Living on a busy street in London was never dull. A ten-minute walk from Oxford Street, a five-minute walk from the British Museum, and a pub on every corner, there isn’t much more I could of asked for.
London has a beautiful way of being distinctly English, whilst (yes, I now regularly use whilst in my vocabulary) simultaneously being a hub of a mixture of people and culture from all around the world. Whilst doing anthropological research for one of my classes, I toured different parts of London in order to grasp how it has changed and saw how diverse and transformational it is, whilst still holding onto the tradition that attracts so many people to it.
I did everything that is stereotypically British from multiple tea times a day, to pub beers in the evening, to making sure I made no eye contact on the tube. However, I also spent my weekends in museums, had the privilege of living with incredible people, spent way too much money on biscuits and gin, and went to phenomenal cocktail bars on the weekends.
London is known for being one of the biggest and most exciting cities in the world and it truly changed my life. I also had the privilege of spending my reading week in Edinburgh, my Easter break in Munich, Barcelona, and Florence, and jetting off to Scandinavia, Paris, and Amsterdam to celebrate being done exams.
Studying at University College London was one of the most rewarding experiences of my university career. Although the British system is different than the North American one and took some adjusting to, it was amazing to learn new theory, take medical anthropology courses I couldn’t take at UTM at a school ranked second in the world for my field of study, and be taught by world renowned professors. As well, through being in a new academic setting it was an opportunity to attend seminars and events that allowed me to further understand my academic and personal passions and explore new avenues for graduate studies.
One of my fondest moments from my classes was sitting in a tutorial, with the topic centering on geographical and cultural landscapes and having almost every person in the room share a different part of the world they were from and hearing and learning from their anthropological perspective of that place.
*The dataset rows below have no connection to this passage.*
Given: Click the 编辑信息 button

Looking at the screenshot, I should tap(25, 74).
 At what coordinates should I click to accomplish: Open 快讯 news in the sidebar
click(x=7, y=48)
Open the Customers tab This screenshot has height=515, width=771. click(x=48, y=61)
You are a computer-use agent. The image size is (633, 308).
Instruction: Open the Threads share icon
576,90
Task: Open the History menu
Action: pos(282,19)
It has bettered my understanding of my field of study, as well as my perspective of the world to be able to study alongside a diverse group of peers.
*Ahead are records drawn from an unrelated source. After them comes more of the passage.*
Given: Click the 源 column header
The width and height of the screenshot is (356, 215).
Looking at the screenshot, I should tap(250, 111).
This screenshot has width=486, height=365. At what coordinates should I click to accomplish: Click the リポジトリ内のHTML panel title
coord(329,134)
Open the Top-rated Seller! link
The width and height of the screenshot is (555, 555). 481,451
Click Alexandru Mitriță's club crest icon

This experience also taught me how interconnected academia is. I was studying and being taught by people from all over the world, who have also studied all over the world, and I think this opportunity prepared me more realistically for the future competiveness of academia, but also allowed me to understand that studying and working internationally is popular, and is beneficial.
It helped solidify the areas that I’m passionate about studying and made me understand that my studies are applicable on such a larger scale. Studying at UTM and the faculty and classes I have taken so far here made me fall in love with what I study. Studying these things at UCL was an extension to this.
I truly believe I am a more well rounded, knowledgeable, and prepared student for academia. My knowledge base has grown tremendously, my academic repertoire in terms of experiences in research and assessments has multiplied, my connections with academics has grown, and I now am even more committed to what I study, but I have more direction and a broader vision of where I will go with this.
Studying abroad was most definitely one of the highlights of my university experience.